------ Page ------
Phra Dhammachayo, l’abbé fondateur et leader du temple Dhammakaya, est depuis le 25 janvier sous le coup d’un mandat d’arrêt par la Cour de la province de Phang Nga.

En juin et décembre 2016, la police a tenté par deux fois d’arrêter le moine, retranché dans son temple et protégé par ses fidèles. Il est accusé de détournement de fonds et aurait perçu des dizaines de millions de dollars grâce à ses malversations.

Phasura Dantamano, en charge des relations publiques pour le temple, affirme que les moines sont prêts à coopérer avec les autorités, mais

« [ils leur demandent] qu’elles viennent ici pour déposer plainte, car notre abbé, Phra Dhammachayo, (âgé de 73 ans), est un moine vieux et malade. »

De plus, ils accepteront les poursuites judiciaires que lorsque le pays sera de nouveau démocratique.

Un Moine ? un Leader ? un Gourou ?

La spécificité première de ce temple revient incontestablement à son leader : Phra Dhammachayo. Admiré et protégé par les fidèles du temple, il est la clé de la réussite de ce mouvement.

L’an dernier, 1000 officiers de police ont encerclé les 30 hectares du temple au nord de Bangkok. Chaque tentative d’arrestation de « l’abbé des riches » a été avortée face aux centaines de fidèles qui bloquaient les entrées du temple de Dhammakaya.

Phra Dhammachayo, l’abbé fondateur et leader du temple Dhammakaya
Phra Dhammachayo, l’abbé fondateur et leader du temple Dhammakaya

« Un bouclier humain ? Comment pouvez-vous appeler cela un bouclier humain ? Les fidèles étaient simplement assis sur le bitume et chantaient des versets bouddhiques » s’exclame Phra Phasura Dantamano.

L’État thaïlandais a préféré reculer face aux dévots vêtus de blanc, chantant des mantras bouddhistes. Il maintient cependant l’état de siège autour du temple par des points de contrôle et de nombreuses affiches indiquent que l’endroit est soumis à une instruction judiciaire.

Une multitude de plaintes retenues contre le temple

Les 3000 moines de Dhammakaya sont accusés par les enquêteurs de protéger leur abbé fugitif, et de 300 autres chefs d’accusation.

En effet, certaines constructions dans l’enceinte du temple auraient été érigées sans l’autorisation de l’Etat.

Dantamano évoque même un acharnement, « j’avoue ne pas comprendre pourquoi on s’acharne sur nous. Peut-être avons-nous trop de succès. » Le temple est particulièrement influent et surtout controversé. L’État et le reste de la communauté monastique s’en méfient.
------ Données extraites ------
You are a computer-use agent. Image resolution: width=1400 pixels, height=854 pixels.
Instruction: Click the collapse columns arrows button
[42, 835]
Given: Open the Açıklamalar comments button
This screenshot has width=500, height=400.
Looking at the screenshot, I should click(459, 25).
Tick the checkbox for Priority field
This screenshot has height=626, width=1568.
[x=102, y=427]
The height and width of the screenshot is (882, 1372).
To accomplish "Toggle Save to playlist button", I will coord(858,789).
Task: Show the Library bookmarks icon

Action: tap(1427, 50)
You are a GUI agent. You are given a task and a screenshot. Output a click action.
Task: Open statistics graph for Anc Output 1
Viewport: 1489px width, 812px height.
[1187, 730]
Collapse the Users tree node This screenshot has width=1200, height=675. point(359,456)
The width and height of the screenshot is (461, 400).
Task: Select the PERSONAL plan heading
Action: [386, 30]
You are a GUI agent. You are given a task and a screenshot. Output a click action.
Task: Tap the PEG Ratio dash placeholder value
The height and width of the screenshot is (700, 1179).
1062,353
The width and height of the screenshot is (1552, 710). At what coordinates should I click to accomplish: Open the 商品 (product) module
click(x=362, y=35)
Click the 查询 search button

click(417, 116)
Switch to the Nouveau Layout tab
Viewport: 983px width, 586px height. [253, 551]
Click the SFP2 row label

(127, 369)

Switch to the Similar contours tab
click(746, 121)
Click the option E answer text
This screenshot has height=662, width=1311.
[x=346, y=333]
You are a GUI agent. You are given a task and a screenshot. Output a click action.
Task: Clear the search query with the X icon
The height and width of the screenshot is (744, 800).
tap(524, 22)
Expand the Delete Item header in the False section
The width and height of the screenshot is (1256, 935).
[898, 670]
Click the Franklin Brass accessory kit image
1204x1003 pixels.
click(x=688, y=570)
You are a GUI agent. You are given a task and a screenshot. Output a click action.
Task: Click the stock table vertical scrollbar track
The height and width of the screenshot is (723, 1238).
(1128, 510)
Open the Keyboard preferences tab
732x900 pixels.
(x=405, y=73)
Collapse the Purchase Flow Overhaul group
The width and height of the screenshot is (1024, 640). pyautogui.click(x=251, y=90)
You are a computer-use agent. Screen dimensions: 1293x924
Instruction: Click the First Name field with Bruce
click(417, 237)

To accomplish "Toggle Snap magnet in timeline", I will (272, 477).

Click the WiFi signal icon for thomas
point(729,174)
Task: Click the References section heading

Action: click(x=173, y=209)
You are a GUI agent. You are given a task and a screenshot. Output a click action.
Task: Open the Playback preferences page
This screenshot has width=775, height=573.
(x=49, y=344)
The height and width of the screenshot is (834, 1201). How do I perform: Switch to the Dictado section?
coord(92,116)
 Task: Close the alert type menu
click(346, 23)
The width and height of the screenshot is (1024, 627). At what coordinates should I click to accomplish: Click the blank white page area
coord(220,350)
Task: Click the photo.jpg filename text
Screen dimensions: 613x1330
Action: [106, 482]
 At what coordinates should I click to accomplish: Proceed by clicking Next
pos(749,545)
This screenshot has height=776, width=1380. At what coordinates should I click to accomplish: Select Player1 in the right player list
------
- _Exercices_
(1) Répondez à ces questions d'après la page :
(a) Depuis quelle date Phra Dhammachayo fait-il l'objet d'un mandat d'arrêt ?
(b) Combien d'officiers de police ont encerclé le temple l'an dernier ?
(c) Combien de moines compte Dhammakaya ?
(2) Rassemblez toutes les lignes qui contiennent le mot "with", en tenant compte de la casse.
La page et les lignes n'ont aucun rapport entre elles.

- _Réponses_
(1)
(a) Depuis le 25 janvier.
(b) 1000 officiers de police.
(c) 3000 moines.

(2)
Task: Clear the search query with the X icon
Instruction: Click the First Name field with Bruce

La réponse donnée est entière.